Bath spoke emotionally and intently about the problem confronting many Villanova students.

Coincidentally, she gave the talk during Alcohol Awareness Week on campus and at the start of Homecoming, a weekend of traditionally heavy-drinking.

“It’s hard to stay sober if you are at a party,” said Greta Holmgren, a junior nursing major. “So some drink only to get buzzed, some to get drunk, but there are others who drink to black out. I think this is a major problem.”

Only having a drink or two is okay; the problem begins when an individual hits drink number four, Bath said.

Five or more drinks in a row for a male, and four or more for a female is considered binge drinking, according to the National Institutes of Health.

This style of heavy, binge drinking is what caused Bath’s son Raheem, a junior at Duke University, to die in 1999 from aspiration pneumonia.

“People don’t know the many ways that they can die from alcohol,” Bath said. “They say to themselves: it won’t happen to me. My son didn’t want to die, but there are a lot of accidents.”

Bath joined Security on Campus, a national group based in King of Prussia, after her son’s death seven years ago.

Sixty-one percent of college students drink, and 31 percent meet the criteria for alcohol abuse, according to a report from the National Institute on Alcohol Abuse and Alcoholism.

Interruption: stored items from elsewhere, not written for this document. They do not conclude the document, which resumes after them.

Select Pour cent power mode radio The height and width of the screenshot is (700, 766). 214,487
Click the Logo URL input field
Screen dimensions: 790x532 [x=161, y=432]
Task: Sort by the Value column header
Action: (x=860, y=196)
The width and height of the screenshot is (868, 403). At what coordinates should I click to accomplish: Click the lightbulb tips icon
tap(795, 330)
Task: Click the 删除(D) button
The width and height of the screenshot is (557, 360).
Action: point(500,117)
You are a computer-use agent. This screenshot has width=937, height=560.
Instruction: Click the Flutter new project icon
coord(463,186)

Ignorance about the dangers of drinking can lead to tragedy, according to Bath. This ignorance often begins with parents, who don’t know what takes place on their child’s campus. Some are completely unaware, while others are confident their children will act responsibly. The decisions that students make are often reflective of their childhood, according to Bath, who advocates teaching children about the dangers of drinking as early as age four.

“Writing on a child’s heart is like writing on stone,” Bath said. “When you wait until 16 or 17, it is like writing on water. Once they get sucked into being brainwashed by society, it will be too late.”

People who wait until their 20s to begin drinking are less likely to become addicts, according to Bath.

But teenage drinking is a temptation that many find hard to resist.

“Drinking is such a social phenomenon,” Jon Wells, a junior sociology major, said. “It is such a big part of the culture, so it is easy for people to get involved.”

It takes an evolved person to rise above the temptations of drugs and alcohol, according to Bath. But Wells, a non-drinker, doesn’t view himself as being any better than anyone else.

“I am able to blend,” he said. “I don’t drink, but I still have a good time. I don’t think I’m stronger, I just have a different way of living.”

Some students feel that Villanova’s campus is relatively calm in terms of its drinking atmosphere.

“Villanova is laid back and chill,” Holmgren said. “You don’t hear about any big parties because of the strictness of the University. It is mostly beer pong and just hanging out. I personally like it, because I don’t consider big parties to be much fun.”

Villanova was the first university to use AlcoholEdu for students, and the University has also expressed interest in having an effective way to educate parents about drinking, according to Bath.

She mentioned the problem of parents supplying students with alcohol to drink in their apartments or residence hall rooms. Villanova RAs are instructed to monitor such activity.

In addition to RAs, Public Safety plays an important role in enforcing the alcohol policy. Officers patrol campus on foot, bike and car. They strictly monitor residence halls to ensure that underage students are not bringing in alcohol. While Villanova works hard to control drinking on campus, many students still binge.

When asked to discuss their habits, students were hesitant, often refusing to give interviews, and when they did, they avoided explicit conversation about their personal habits. Arthur Lucien, a junior economics major, suggested that heavy drinkers aren’t really having fun.

“When you drink hard or black out, you assume you’ve had fun,” Lucien said. “But how do you really know? It doesn’t add up that not remembering what you did is equated with having fun.”

However, some students do realize they will have to control themselves once they begin working.

“Drinking can help social situations in the working environment, but it can hinder someone’s job if they get completely wasted around co-workers,” said Andrea Appin, a sophomore communication major.

Experts say that people should find a healthy balance between work and play, but Bath suggests that people’s lives would be better if they left alcohol alone altogether.

“The world would be a better place if people weren’t using alcohol and drugs,” she said.